> **Supplied entries**
+++

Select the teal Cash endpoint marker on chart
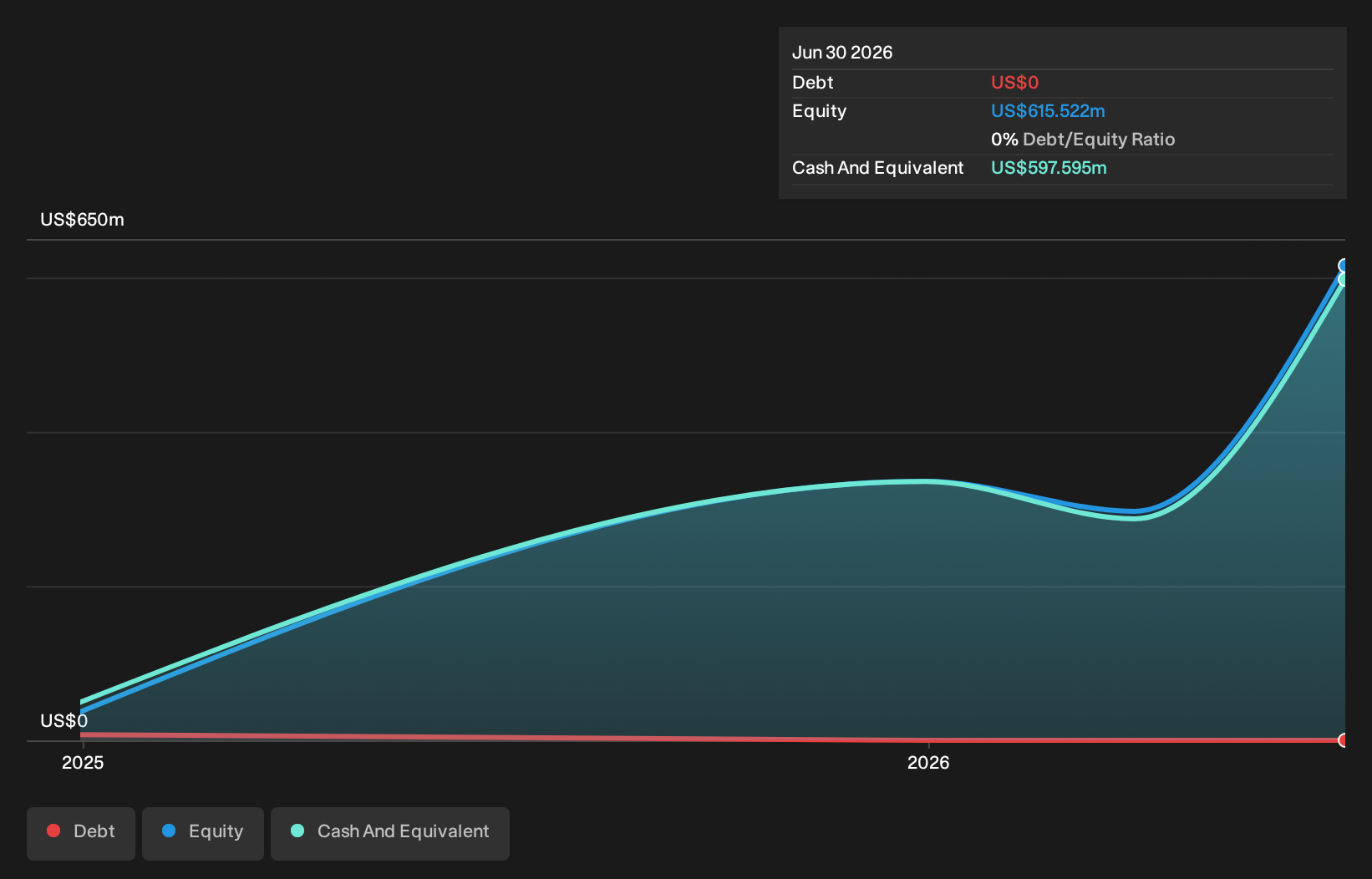Image resolution: width=1372 pixels, height=879 pixels. coord(1344,280)
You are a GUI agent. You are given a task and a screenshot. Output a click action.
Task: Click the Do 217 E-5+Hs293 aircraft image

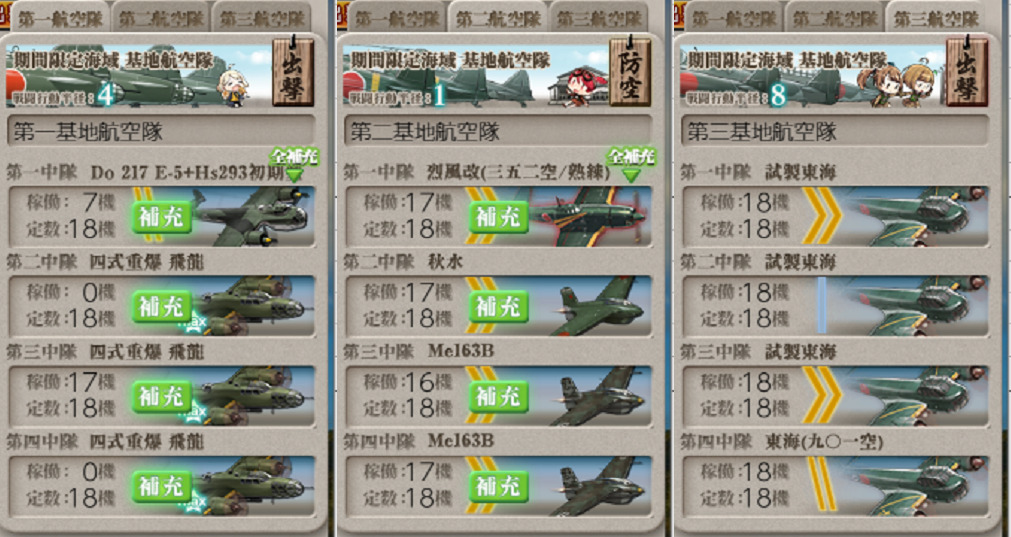point(255,217)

+++

> **Problem details**
Write out the text of both entries above word for word, leaving the pictures out.

> **Finished task**
Select the teal Cash endpoint marker on chart
Image resolution: width=1372 pixels, height=879 pixels. coord(1344,280)
You are a GUI agent. You are given a task and a screenshot. Output a click action.
Task: Click the Do 217 E-5+Hs293 aircraft image

point(255,217)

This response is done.